§ Brief
Pick out every line in the records that contains the word "Open" and copy each one in full.

§ Provided material
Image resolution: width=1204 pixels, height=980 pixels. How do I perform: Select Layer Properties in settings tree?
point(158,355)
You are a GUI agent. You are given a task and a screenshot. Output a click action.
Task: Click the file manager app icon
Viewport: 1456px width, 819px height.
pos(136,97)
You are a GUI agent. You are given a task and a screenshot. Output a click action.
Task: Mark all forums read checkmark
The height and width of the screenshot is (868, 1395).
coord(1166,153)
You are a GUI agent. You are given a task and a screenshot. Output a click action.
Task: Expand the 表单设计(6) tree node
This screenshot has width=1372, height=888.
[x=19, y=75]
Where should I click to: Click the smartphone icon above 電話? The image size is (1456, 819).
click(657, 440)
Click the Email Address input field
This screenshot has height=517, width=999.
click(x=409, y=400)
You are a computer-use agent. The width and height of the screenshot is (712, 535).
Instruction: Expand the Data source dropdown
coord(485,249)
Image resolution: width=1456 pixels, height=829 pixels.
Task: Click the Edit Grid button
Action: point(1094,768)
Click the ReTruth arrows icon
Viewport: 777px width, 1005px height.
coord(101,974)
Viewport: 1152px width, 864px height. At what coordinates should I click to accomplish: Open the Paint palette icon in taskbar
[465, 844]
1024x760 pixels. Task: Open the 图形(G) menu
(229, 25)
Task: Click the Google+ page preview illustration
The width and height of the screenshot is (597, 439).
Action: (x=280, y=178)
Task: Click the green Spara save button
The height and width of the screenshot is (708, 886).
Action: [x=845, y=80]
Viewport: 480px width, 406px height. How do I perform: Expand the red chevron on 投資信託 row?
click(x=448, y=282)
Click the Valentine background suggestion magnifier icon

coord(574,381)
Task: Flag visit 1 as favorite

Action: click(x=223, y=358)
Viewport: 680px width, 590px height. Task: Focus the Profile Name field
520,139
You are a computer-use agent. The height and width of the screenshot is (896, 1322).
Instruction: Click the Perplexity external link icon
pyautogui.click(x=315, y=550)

§ Answer to this problem
Viewport: 1152px width, 864px height. At what coordinates should I click to accomplish: Open the Paint palette icon in taskbar
1024x760 pixels. Task: Open the 图形(G) menu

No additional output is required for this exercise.